**Text for analysis**
BEGIN
Physicists from the Dresden Integrated Center for Applied Physics and Photonic Materials (IAPP) and the Center for Advancing Electronics Dresden (cfaed) at the TU Dresden, together with researchers from Tübingen, Potsdam and Mainz were able to demonstrate how electronic energies in organic semiconductor films can be tuned by electrostatic forces. A diverse set of experiments supported by simulations were able to rationalize the effect of specific electrostatic forces exerted by the molecular building blocks on charge carriers. The study was published recently in Nature Communications.
In electronic devices based on organic semiconductors such as solar cells, light-emitting diodes, photodetectors or transistors, electronic excitations and charge transport levels are important concepts to describe their operation principles and performances. The corresponding energetics, however, are more difficult to access and to tune than in conventional inorganic semiconductors like silicon chips, which stands as a general challenge. This applies both to the measurement and to the controlled influence from outside.
One tuning knob exploits the long-range Coulomb interactions, which is enhanced in organic materials. In the present study, the dependence of the energies of charge transport levels and of excitonic states on blend composition and molecular orientation in the organic material is explored. Excitons are bound pairs of an electron and a hole that are formed in the semiconductor material by light absorption. Scientists refer to blend composition when the components consist of different organic semiconducting materials. The findings demonstrate that the energetics in organic films can be tuned by adjusting a single molecular parameter, namely the molecular quadrupole moment in the pi-stacking direction of the molecules. An electric quadrupole can consist of two positive and two equally strong negative charges which form two oppositely equal dipoles. In the simplest case, the four charges are alternately arranged at the corners of a square.
The authors further link device parameters of organic solar cells such as the photovoltage or the photocurrent to this quadrupole moment. The results help to explain recent breakthroughs of device efficiency in organic solar cells, which are based on a new class of organic materials. As the observed electrostatic effect is a general property of organic materials, including so-called “small molecules” and polymers, it can help to improve the performance of all types of organic devices.
END
Collected data entries
BEGIN
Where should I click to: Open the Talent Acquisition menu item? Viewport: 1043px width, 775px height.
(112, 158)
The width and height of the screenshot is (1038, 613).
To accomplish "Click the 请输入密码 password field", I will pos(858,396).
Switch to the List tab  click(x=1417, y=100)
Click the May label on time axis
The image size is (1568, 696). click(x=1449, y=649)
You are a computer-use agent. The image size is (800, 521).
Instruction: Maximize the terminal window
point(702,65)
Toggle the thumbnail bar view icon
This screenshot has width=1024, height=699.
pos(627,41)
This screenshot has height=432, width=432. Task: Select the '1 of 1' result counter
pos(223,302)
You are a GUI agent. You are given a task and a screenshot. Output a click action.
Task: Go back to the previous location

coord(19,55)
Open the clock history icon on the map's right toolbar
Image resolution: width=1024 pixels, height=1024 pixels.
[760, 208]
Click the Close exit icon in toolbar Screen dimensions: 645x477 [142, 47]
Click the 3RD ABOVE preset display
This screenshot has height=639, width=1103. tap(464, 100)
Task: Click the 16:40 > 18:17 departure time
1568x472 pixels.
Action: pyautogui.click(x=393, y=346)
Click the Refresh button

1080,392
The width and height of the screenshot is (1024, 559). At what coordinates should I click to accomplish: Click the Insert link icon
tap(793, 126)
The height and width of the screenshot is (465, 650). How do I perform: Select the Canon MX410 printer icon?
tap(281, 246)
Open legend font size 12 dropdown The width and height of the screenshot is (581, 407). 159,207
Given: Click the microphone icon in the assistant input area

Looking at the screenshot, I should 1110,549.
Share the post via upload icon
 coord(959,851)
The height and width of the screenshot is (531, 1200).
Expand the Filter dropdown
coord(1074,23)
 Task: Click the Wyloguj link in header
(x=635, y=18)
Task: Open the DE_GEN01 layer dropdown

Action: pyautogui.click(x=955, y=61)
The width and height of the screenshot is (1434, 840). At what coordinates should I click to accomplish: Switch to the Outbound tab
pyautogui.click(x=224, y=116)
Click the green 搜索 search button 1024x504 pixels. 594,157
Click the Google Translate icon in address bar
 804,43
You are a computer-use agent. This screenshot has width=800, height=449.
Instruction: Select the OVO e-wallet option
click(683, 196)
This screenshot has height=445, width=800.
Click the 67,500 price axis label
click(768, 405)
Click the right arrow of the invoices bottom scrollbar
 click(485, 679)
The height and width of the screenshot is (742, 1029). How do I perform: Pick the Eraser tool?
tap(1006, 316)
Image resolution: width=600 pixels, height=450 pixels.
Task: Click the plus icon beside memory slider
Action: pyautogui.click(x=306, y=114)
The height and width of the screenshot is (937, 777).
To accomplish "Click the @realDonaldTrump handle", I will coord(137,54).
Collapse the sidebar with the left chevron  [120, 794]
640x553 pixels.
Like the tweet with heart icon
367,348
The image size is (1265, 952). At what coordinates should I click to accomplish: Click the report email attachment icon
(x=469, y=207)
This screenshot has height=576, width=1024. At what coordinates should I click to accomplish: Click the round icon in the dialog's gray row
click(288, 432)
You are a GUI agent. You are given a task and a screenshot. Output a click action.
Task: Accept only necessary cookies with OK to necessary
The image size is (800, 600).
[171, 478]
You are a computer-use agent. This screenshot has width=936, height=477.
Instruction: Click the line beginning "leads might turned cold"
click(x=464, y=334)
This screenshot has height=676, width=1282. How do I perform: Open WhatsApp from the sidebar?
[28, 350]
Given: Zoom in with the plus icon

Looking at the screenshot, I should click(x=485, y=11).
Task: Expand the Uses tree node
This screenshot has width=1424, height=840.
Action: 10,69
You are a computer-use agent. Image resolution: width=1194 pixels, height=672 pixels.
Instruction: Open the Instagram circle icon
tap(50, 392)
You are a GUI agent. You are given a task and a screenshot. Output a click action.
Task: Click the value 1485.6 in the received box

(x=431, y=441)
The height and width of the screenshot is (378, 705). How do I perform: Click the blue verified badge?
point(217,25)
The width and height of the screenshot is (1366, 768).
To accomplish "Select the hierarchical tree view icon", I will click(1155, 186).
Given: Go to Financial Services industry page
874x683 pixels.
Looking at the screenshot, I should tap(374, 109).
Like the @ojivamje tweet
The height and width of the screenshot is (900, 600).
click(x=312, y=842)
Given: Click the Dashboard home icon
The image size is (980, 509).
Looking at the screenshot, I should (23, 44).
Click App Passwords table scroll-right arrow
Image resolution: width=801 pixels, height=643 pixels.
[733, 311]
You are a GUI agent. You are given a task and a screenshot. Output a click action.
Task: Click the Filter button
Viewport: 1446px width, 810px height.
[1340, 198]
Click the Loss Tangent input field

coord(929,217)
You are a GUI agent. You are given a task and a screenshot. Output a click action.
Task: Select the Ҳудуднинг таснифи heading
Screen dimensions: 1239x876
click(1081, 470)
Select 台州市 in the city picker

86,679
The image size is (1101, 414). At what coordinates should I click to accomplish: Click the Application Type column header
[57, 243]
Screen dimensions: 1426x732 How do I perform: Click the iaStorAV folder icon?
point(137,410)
END
**Exercise objective**
Please list the cities the text on organic semiconductors names as home to the researchers involved in the study. The material is separate from the text on organic semiconductors.

**Exercise result**
Dresden, Tübingen, Potsdam, Mainz